[Entries on target coordinates]
● ● ● ● ● ● ●

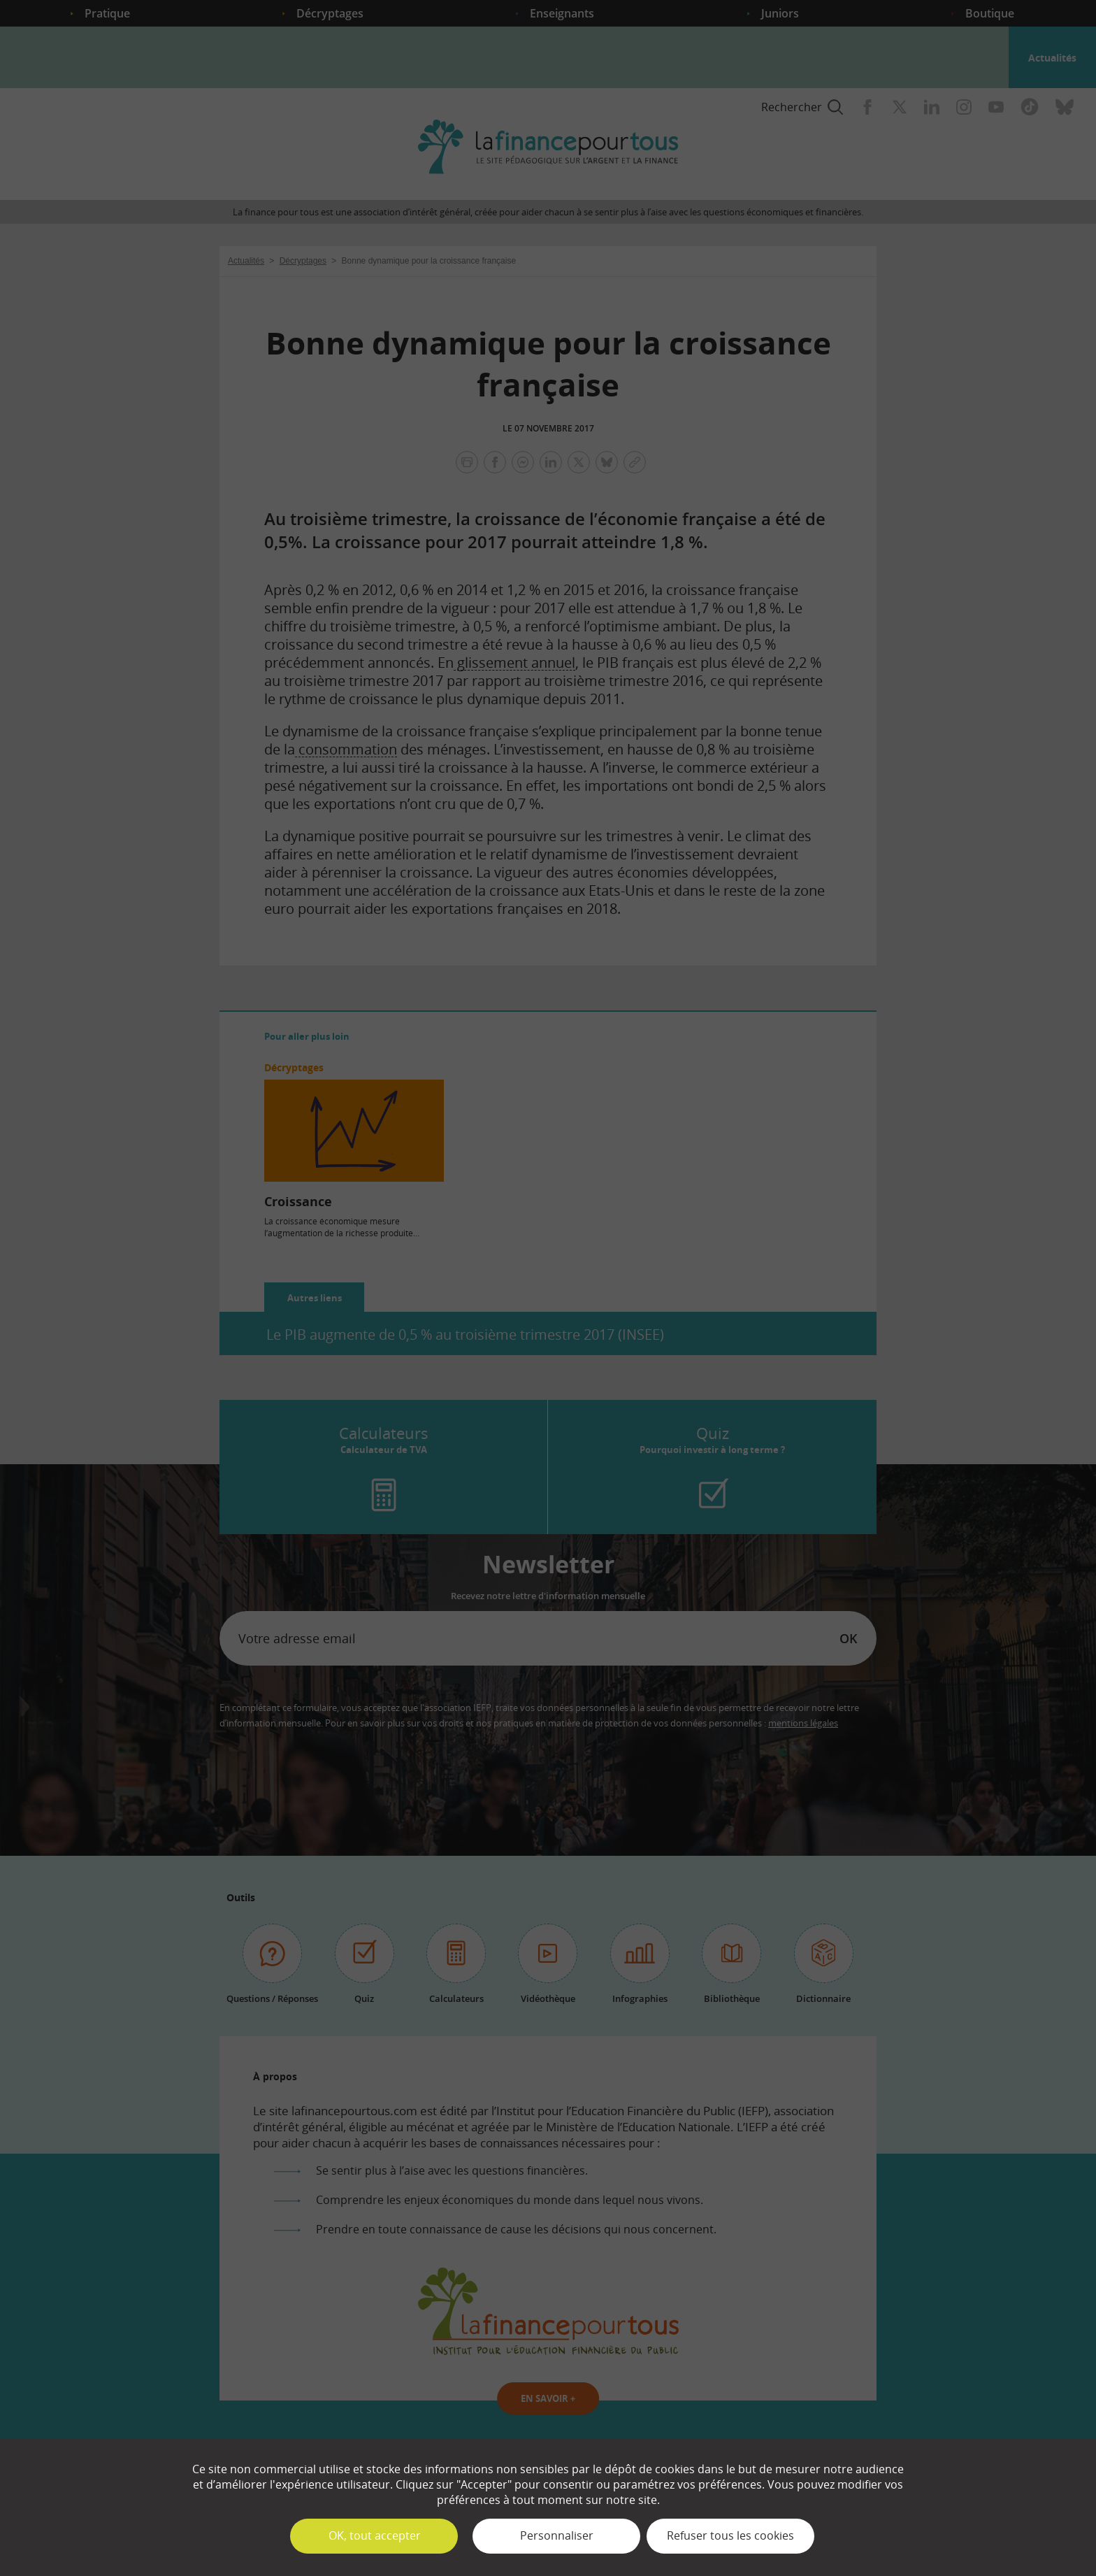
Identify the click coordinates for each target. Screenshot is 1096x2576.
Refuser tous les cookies (730, 2535)
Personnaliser (556, 2535)
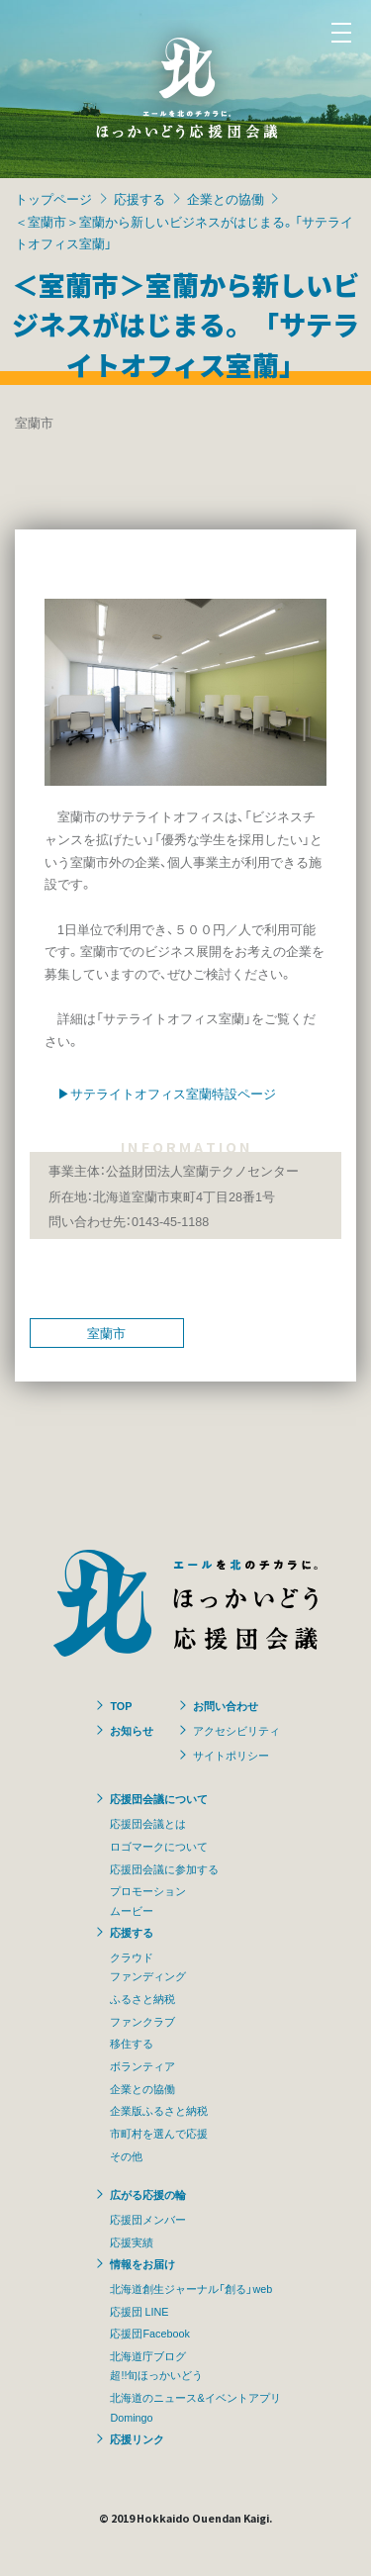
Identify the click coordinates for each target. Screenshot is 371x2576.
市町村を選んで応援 (159, 2133)
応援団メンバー (148, 2219)
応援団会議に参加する (164, 1868)
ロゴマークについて (159, 1846)
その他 (126, 2155)
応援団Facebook (149, 2332)
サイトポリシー (231, 1755)
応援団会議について (159, 1798)
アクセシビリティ (236, 1730)
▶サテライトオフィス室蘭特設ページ (166, 1093)
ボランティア (142, 2065)
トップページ (53, 198)
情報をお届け (142, 2263)
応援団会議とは (148, 1823)
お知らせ (131, 1730)
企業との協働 (225, 198)
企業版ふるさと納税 (159, 2110)
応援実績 (131, 2241)
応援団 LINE (139, 2311)
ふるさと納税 (142, 1998)
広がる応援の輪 (148, 2194)
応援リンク (137, 2438)
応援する (139, 198)
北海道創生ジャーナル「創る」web (191, 2288)
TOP (121, 1705)
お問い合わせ (225, 1705)
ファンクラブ (142, 2021)
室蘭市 (106, 1332)
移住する (131, 2043)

● ● ● ● ● ● ●

Goal:
Rewrite the records above as a numbered list, skipping any blank lines and omitting the pictures.

Result:
1. Identify the click coordinates for each target. Screenshot is 1096x2576.
2. Refuser tous les cookies (730, 2535)
3. Personnaliser (556, 2535)
4. Identify the click coordinates for each target. Screenshot is 371x2576.
5. 市町村を選んで応援 (159, 2133)
6. 応援団メンバー (148, 2219)
7. 応援団会議に参加する (164, 1868)
8. ロゴマークについて (159, 1846)
9. その他 (126, 2155)
10. 応援団Facebook (149, 2332)
11. サイトポリシー (231, 1755)
12. 応援団会議について (159, 1798)
13. アクセシビリティ (236, 1730)
14. ▶サテライトオフィス室蘭特設ページ (166, 1093)
15. ボランティア (142, 2065)
16. トップページ (53, 198)
17. 情報をお届け (142, 2263)
18. 応援団会議とは (148, 1823)
19. お知らせ (131, 1730)
20. 企業との協働 (225, 198)
21. 企業版ふるさと納税 (159, 2110)
22. 応援実績 (131, 2241)
23. 応援団 LINE (139, 2311)
24. ふるさと納税 (142, 1998)
25. 広がる応援の輪 (148, 2194)
26. 応援リンク (137, 2438)
27. 応援する (139, 198)
28. 北海道創生ジャーナル「創る」web (191, 2288)
29. TOP (121, 1705)
30. お問い合わせ (225, 1705)
31. ファンクラブ (142, 2021)
32. 室蘭市 (106, 1332)
33. 移住する (131, 2043)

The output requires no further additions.